All graduate students, regardless of how they are being funded, are eligible for GradCare health insurance and the UM dental plan Dental Option I. For PhD students, these benefits will be provided to you at no cost. However, benefits eligibility and enrollment must be reinstated each time a change in funding occurs; therefore, it is important for students to check their benefits elections on Wolverine Access each time their funding mechanism changes.
Please visit the Benefits Office website for additional information on health benefit options, procedures, and deadlines.
Purchasing Additional Benefits
The benefits office makes it possible for students to add coverage to their insurance plan. We strongly recommend looking in to this. Do not assume the basic coverage is right for you. Students who elect additional benefits (e.g., Dental Option II or the Vision Plan) are responsible for paying the monthly co-pay associated with those additional benefits. For students who are funded as a GSRA, GSI, or grader (temporary employee) status, those co-pays are automatically deducted from stipend payments. For fellows, the co-pay is charged to the student via the student account and the student receives an e-bill.
University Health Service
Currently enrolled UM students have few expenses at UHS, because they are charged a health service fee as part of tuition. This fee covers most services at UHS. "Currently enrolled UM student" means a student who is currently taking regular classes on the Ann Arbor campus.
For additional information visit the University Health Services website.
In addition to fellowship opportunities, students may also acquire additional monetary awards to supplement paying tuition or living expenses. Internal and External awards and scholarships are available to both PhD and Master's students. Students can view University opportunities on the Rackham website and see below for departmental awards. In addition, external awards can be found through searching online and the department is not involved in the application or selection process.
Alexander Azarkhin Scholarship
ME PhD students who have an interest in applied mechanics and are in their 1st, 2nd or 3rd year of the PhD program.
When Alexander Azarkhin came to the U.S. from Russia to earn a second PhD, the department provided him with some much-needed assistance by helping to fund his studies. Azarkhin later decided to pay it forward by establishing this award for graduate students in ME.
The ME ASO Office sends out an email with the details of how to apply for the scholarship for that year.
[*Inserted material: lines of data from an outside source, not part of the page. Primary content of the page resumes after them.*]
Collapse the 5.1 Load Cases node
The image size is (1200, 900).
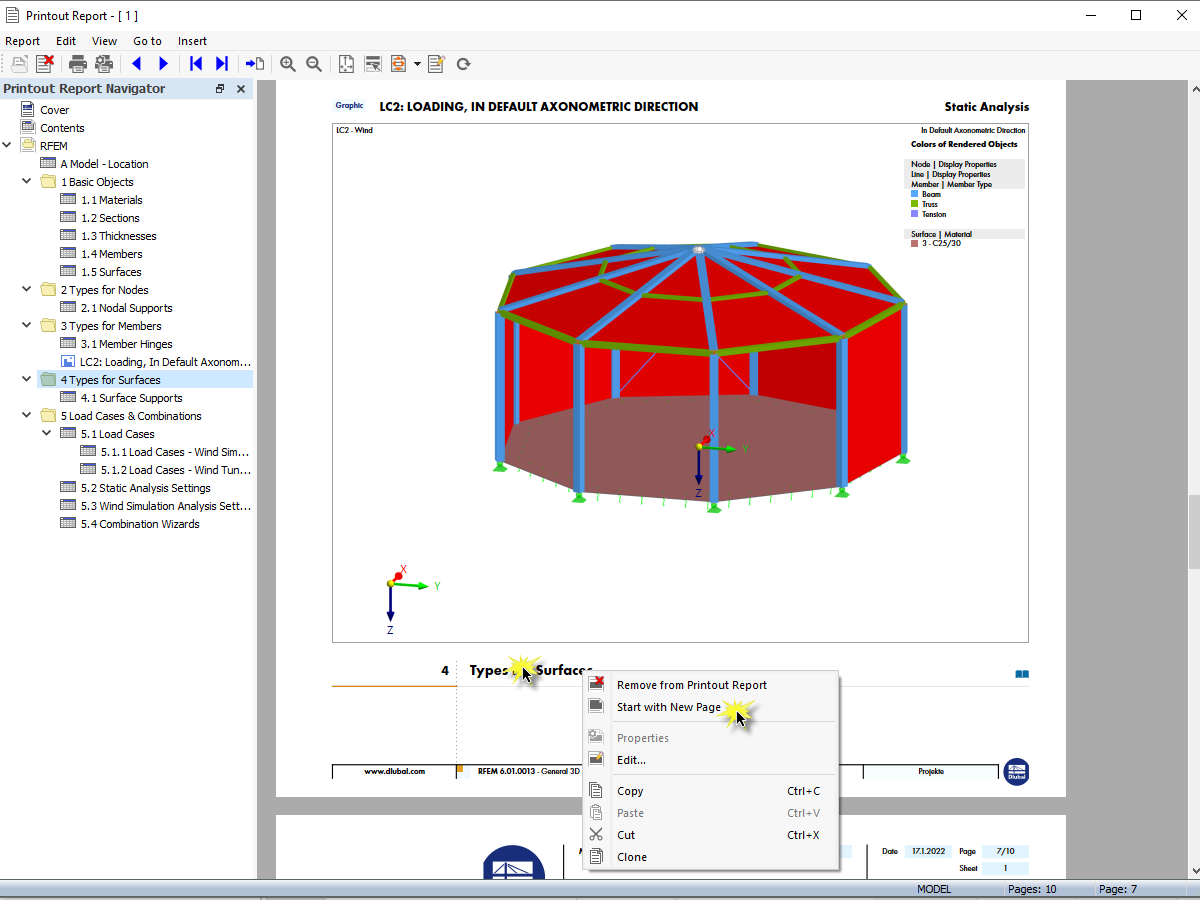click(47, 434)
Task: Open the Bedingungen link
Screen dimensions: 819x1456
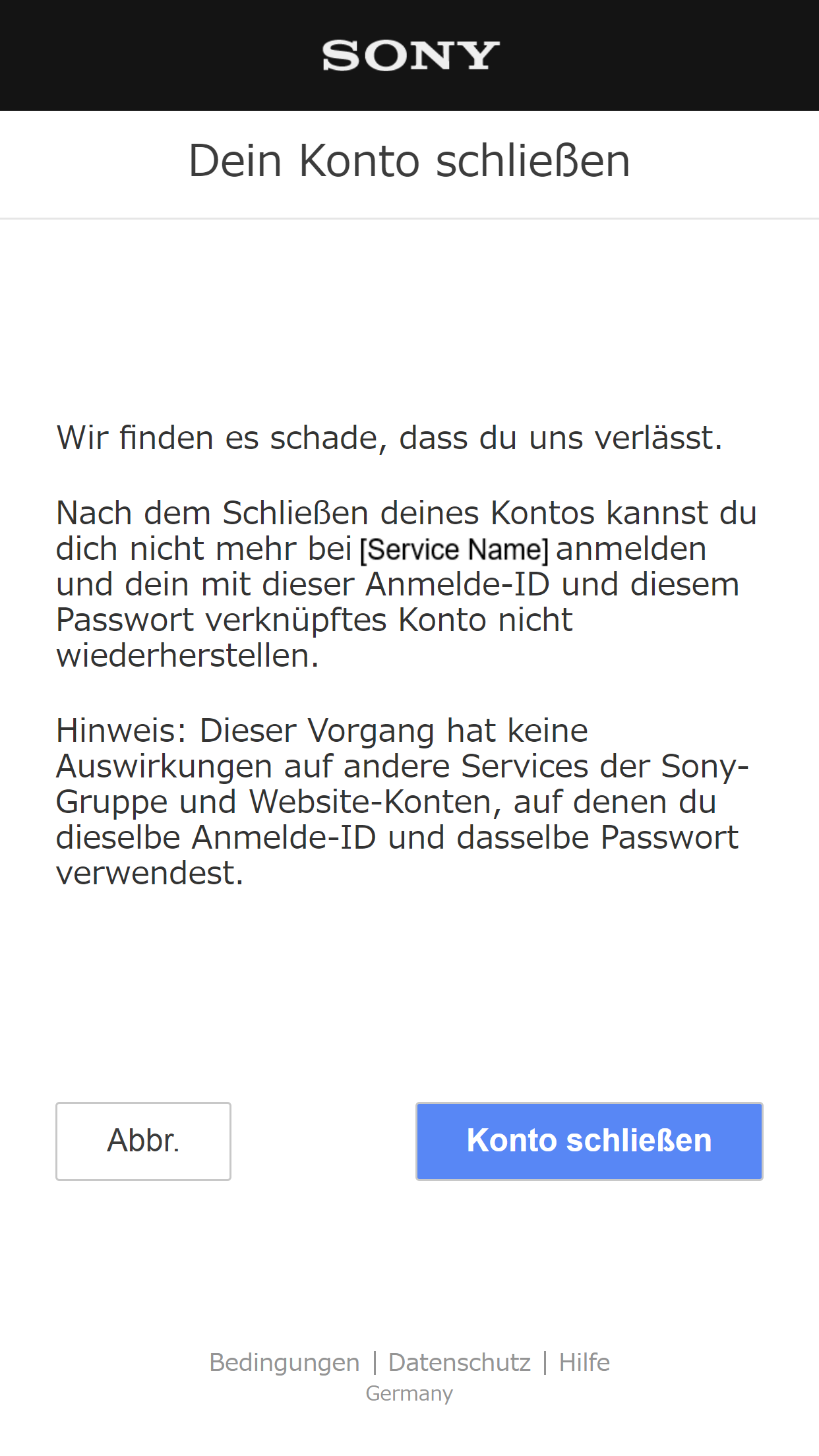Action: pos(284,1362)
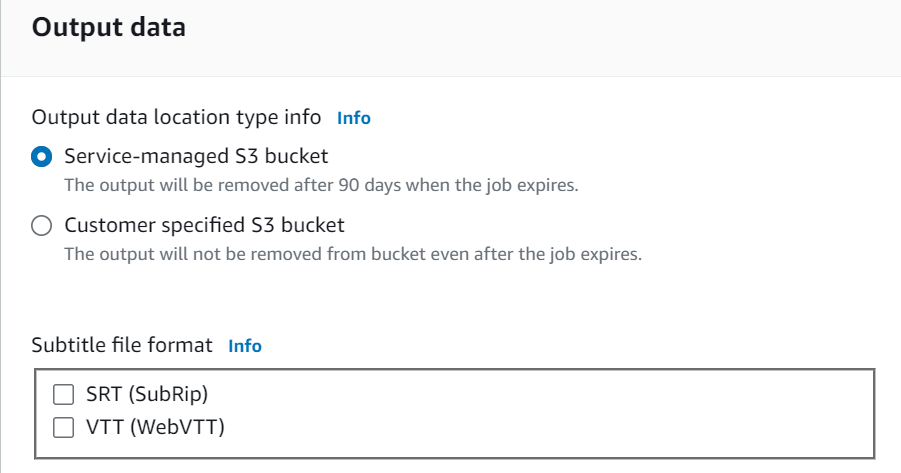Click the "output will not be removed" description

(x=352, y=254)
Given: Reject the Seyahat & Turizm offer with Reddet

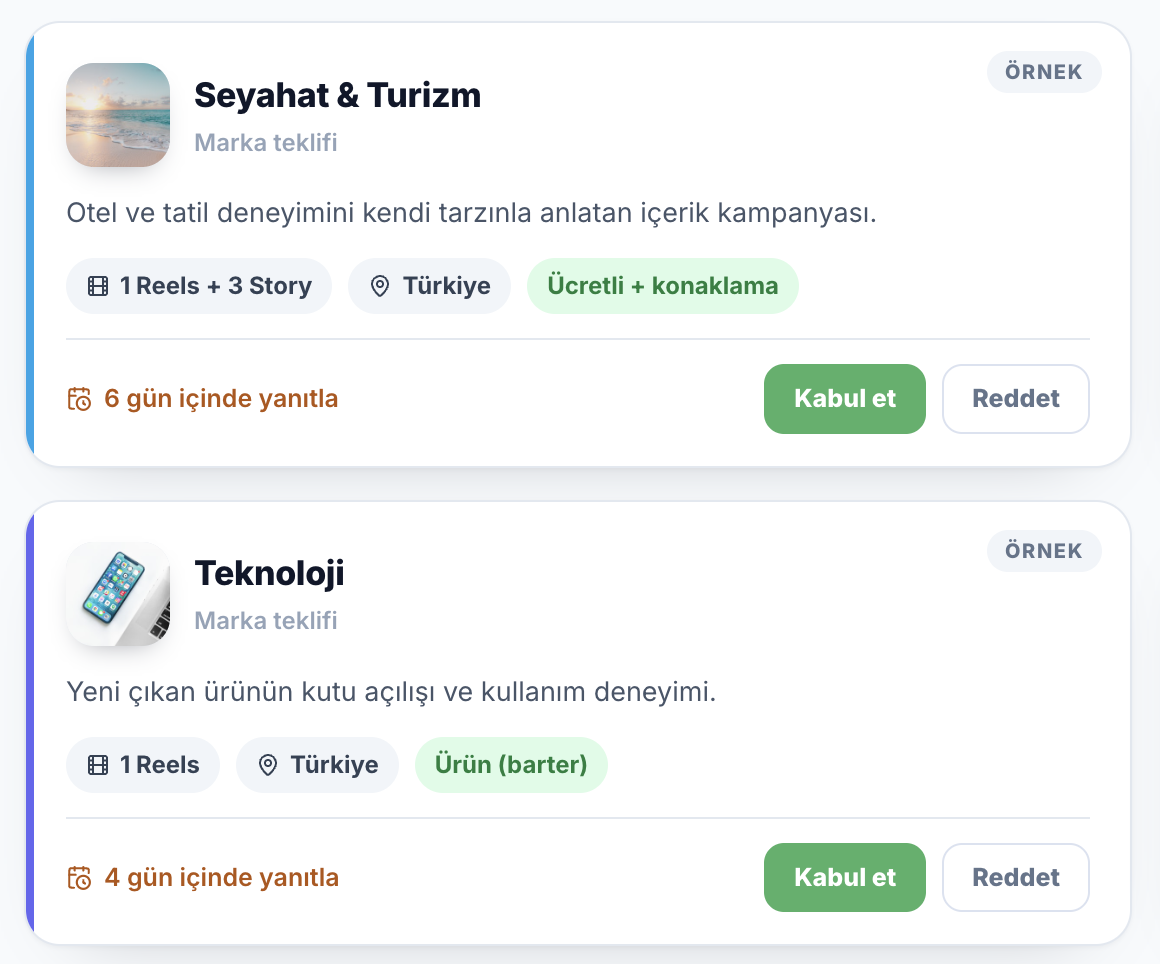Looking at the screenshot, I should click(1016, 399).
Usually Applicants need to submit the following to the Academic Services Office:
- (a) a personal statement describing why you are a good candidate for this award and/or
(b) a nomination statement from any faculty member describe why you are a good candidate for this award.
- Current C.V.
- Current (unofficial) transcript
William Mirsky Memorial Fellowship
ME Master’s students with outstanding research and academic achievement. The nominee must be enrolled in the ME Master’s program during the Winter term to be eligible for the award.
Presented to an ME MSE student who has exhibited outstanding research achievement and high academic achievement.
The ME ASO Office sends out an email with the details of how to apply for the scholarship for that year. Usually applicants need to submit a one-paragraph nomination statement from a professor, submitted to email@example.com.
Rackham Conference Travel Grant
The Rackham Conference Travel Grant is intended to provide opportunities for Rackham graduate students to become familiar with, and participate in the life of, their academic professions. As part of its University-wide commitment to advancing international research and training, the International Institute provides funding for 30 awards to international destinations. Students who are eligible to apply for the grant typically receive the funds, note this means presenting a paper or poster at the conference.